Consumatori europei, UNC: grave la sfiducia nel commercio elettronico

L’e-commerce è diffuso ancora a livello domestico e il dato, almeno in Italia, si può spiegare con “la persistente diffusione delle truffe” sul web e con la difficoltà di riconoscere un sito di commercio elettronico affidabile: così l’Unione Nazionale Consumatori di fronte ai risultati del Quadro di valutazione dei mercati dei beni di consumo pubblicato in occasione del Vertice europeo dei consumatori. I dati europei indicano che le condizioni dei consumatori sono migliorate un po’ in tutti i paesi, ma rimangono pratiche commerciali sleali, scarsa conoscenza dei diritti dei consumatori e un gap nel commercio elettronico che continua a essere soprattutto nazionale e domestico.

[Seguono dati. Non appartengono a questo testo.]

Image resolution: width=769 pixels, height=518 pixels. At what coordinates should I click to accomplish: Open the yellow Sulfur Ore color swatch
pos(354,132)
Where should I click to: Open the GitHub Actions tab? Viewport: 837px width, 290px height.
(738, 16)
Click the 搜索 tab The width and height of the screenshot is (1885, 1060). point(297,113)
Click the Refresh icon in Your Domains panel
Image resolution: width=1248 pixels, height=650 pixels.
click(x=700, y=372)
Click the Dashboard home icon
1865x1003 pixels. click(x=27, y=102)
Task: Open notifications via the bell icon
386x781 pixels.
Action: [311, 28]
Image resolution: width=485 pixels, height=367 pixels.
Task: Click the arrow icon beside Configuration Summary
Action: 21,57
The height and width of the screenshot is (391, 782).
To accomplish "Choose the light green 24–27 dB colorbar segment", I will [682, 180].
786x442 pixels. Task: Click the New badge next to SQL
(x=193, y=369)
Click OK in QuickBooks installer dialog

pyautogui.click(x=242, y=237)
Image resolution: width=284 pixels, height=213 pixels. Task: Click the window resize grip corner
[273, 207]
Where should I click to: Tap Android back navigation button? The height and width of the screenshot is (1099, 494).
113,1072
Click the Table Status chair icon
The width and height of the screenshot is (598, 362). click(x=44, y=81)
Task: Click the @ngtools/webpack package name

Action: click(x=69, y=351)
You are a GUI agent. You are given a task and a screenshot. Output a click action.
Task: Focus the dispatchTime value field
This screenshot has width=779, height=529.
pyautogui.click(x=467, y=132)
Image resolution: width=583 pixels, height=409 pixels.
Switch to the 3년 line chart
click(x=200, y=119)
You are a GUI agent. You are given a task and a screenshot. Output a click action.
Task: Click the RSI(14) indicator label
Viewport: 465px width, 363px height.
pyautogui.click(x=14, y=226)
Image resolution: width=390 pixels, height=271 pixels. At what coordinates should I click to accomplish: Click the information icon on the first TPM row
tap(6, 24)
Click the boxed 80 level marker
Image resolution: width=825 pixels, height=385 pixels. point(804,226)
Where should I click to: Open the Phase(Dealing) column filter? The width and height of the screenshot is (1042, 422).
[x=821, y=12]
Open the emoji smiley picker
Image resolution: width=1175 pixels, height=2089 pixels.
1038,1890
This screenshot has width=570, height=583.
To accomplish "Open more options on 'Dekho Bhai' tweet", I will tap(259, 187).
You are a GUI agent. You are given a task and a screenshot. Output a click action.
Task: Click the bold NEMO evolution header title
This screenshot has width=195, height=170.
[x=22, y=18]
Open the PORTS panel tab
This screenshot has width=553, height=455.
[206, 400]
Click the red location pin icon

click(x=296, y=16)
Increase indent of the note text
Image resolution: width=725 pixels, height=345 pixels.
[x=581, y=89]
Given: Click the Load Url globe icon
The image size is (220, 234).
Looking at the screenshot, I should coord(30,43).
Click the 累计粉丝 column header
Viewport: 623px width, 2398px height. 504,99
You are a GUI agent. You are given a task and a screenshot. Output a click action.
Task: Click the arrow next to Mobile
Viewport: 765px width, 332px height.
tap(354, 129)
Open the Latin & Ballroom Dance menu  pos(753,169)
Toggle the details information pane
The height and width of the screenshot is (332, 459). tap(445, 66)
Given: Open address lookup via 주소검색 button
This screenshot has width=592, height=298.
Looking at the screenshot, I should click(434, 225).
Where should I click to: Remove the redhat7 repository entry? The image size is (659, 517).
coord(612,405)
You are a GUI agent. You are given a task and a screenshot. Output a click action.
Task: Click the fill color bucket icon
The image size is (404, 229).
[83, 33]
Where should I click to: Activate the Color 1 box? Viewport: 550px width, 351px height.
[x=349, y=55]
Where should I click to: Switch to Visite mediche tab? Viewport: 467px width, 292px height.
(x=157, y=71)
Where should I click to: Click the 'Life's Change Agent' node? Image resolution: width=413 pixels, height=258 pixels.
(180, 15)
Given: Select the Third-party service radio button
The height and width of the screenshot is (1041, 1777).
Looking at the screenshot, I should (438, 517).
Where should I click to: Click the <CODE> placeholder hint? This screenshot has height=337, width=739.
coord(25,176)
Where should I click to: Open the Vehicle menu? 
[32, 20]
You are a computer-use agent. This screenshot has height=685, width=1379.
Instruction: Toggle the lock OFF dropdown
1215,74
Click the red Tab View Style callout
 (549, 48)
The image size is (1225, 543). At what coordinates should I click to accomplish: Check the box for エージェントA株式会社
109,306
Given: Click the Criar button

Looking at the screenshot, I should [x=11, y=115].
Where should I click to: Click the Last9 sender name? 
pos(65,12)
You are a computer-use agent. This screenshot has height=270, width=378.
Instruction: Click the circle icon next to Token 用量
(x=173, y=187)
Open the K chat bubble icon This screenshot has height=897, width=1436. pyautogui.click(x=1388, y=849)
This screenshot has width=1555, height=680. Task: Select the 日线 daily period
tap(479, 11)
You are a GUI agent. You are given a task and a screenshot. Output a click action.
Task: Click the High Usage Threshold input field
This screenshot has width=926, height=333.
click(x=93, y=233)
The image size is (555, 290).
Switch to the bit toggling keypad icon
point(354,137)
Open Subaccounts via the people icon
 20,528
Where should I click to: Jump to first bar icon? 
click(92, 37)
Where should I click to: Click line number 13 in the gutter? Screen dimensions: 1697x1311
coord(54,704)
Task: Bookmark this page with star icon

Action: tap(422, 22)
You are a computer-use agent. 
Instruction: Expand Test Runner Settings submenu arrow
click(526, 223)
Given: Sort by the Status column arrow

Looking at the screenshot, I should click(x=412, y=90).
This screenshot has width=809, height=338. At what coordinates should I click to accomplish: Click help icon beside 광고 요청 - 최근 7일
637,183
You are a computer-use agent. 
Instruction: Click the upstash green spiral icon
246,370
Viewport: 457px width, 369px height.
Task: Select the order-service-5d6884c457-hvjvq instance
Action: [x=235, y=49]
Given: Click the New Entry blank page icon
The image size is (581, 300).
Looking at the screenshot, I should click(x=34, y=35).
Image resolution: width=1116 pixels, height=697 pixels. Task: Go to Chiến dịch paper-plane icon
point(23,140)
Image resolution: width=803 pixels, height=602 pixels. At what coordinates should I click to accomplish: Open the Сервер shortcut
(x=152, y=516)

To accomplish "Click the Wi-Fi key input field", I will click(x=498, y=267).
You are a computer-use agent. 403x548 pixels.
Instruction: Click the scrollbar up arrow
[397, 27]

“Secondo i dati resi noti dalla Commissione Ue – commenta Massimiliano Dona, segretario generale UNC – il 2011 ha registrato per il secondo anno consecutivo diversi miglioramenti delle condizioni di vita dei consumatori, in termini di fiducia nelle autorità, nei dettaglianti, nelle organizzazioni dei consumatori, nella sicurezza dei prodotti. Persiste però un gap nel commercio elettronico, che pur registrando una timida crescita è ancora diffuso solamente a livello domestico.”

“Tale dato in controtendenza – continua Dona – è giustificato, almeno per quanto riguarda l’Italia, dalla persistente diffusione delle truffe nelle quali incappano i consumatori sul web, nella difficoltà nel riconoscere un sito di e-commerce affidabile, nell’ottenere le garanzie previste dalle norme nazionali quando il negozio online non ha la sede legale nel proprio Paese”. Per quanto riguarda invece la scarsa conoscenza dei diritti dei consumatori, per Dona è necessario “uno sforzo maggiore da parte dei Governi nazionali nonché delle Associazioni dei Consumatori stesse, poiché soltanto i consumatori che sanno come far valere i propri diritti possono sfruttare al massimo le potenzialità del mercato online”.